The Arnhem Space Centre (ASC) is Australia's first and only commercial spaceport, located near Nhulunbuy, in Arnhem Land, Australia. It is owned and operated by Equatorial Launch Australia (ELA),  and it is the site of NASA's first  non-orbital  sounding rocket launch from a commercial port outside the United States on 27 June 2022.

Background
The project was announced in 2019.

Description 
The spaceport is located near Nhulunbuy, a township on the Gove Peninsula in north-east Arnhem Land, in the Northern Territory. The ASC is owned and operated by Equatorial Launch Australia (ELA), which has its head office in Adelaide, South Australia.

Arnhem Space Centre is equipped to launch both sub-orbital flights and small orbital flights. The site's location, only 12 degrees south of the equator, is preferable for orbital rockets launching east, as extra speed is provided due to the spin of Earth. It is the first commercial spaceport in Australia, and  the only one.

Launches 
On 26 June 2022, the American space agency NASA used the site for its first launch from a commercial port outside the United States.

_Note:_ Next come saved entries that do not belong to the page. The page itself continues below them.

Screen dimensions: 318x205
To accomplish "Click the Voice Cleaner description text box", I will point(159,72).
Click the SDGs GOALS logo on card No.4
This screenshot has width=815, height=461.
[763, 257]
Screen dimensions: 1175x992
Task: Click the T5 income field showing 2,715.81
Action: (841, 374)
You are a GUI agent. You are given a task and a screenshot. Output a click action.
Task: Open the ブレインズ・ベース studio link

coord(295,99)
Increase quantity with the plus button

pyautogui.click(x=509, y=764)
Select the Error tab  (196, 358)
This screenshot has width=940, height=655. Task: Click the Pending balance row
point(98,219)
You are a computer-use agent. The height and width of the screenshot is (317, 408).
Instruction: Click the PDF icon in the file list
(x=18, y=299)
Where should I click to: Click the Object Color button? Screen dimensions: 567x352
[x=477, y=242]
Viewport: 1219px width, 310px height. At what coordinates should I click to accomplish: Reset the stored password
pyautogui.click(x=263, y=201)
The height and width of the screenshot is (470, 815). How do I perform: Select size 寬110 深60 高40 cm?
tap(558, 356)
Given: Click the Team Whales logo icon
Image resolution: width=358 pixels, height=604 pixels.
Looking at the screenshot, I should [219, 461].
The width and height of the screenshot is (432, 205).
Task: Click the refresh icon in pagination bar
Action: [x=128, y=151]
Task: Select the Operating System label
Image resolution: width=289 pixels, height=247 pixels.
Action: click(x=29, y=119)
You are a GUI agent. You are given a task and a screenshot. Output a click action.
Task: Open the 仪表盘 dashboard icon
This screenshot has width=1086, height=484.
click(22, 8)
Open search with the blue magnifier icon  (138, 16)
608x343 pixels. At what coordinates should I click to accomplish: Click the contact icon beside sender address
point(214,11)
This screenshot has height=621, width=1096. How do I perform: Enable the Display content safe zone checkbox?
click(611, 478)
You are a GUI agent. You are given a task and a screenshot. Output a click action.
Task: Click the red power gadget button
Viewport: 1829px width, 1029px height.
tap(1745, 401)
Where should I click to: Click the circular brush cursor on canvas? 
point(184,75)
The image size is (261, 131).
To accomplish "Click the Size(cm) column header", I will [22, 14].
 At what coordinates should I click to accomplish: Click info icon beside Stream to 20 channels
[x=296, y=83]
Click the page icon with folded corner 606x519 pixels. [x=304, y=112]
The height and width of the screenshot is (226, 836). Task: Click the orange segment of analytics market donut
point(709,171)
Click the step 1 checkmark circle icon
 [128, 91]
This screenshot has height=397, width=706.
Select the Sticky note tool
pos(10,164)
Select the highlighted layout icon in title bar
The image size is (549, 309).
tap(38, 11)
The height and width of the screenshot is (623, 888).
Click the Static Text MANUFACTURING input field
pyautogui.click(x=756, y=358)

The rocket was a Black Brant IX carrying a X-ray Quantum Calorimeter (XQC) instrument for UW–Madison for the purpose of X-ray astronomy  for a brief period ( 5-20 min)  in space.  The mission was a suborbital flight with apogee of . It was the first launch of a suborbital  sounding rocket from Arnhem Space Centre in north-east Arnhem Land. The mission was successful.

A second launch was scheduled for 4 July but was delayed until 6 July 11:17pm ACST due to weather conditions. The spacecraft, named Sistine III, was sent by NASA to investigate the properties of astronomical transits of nearby exoplanets. 

The third launch took place on 11 July 2022 at 8:31pm ACST, carrying the fourth DEUCE mission, intended by NASA to investigate and analyze the Alpha Centauri star system's ultraviolet spectrum.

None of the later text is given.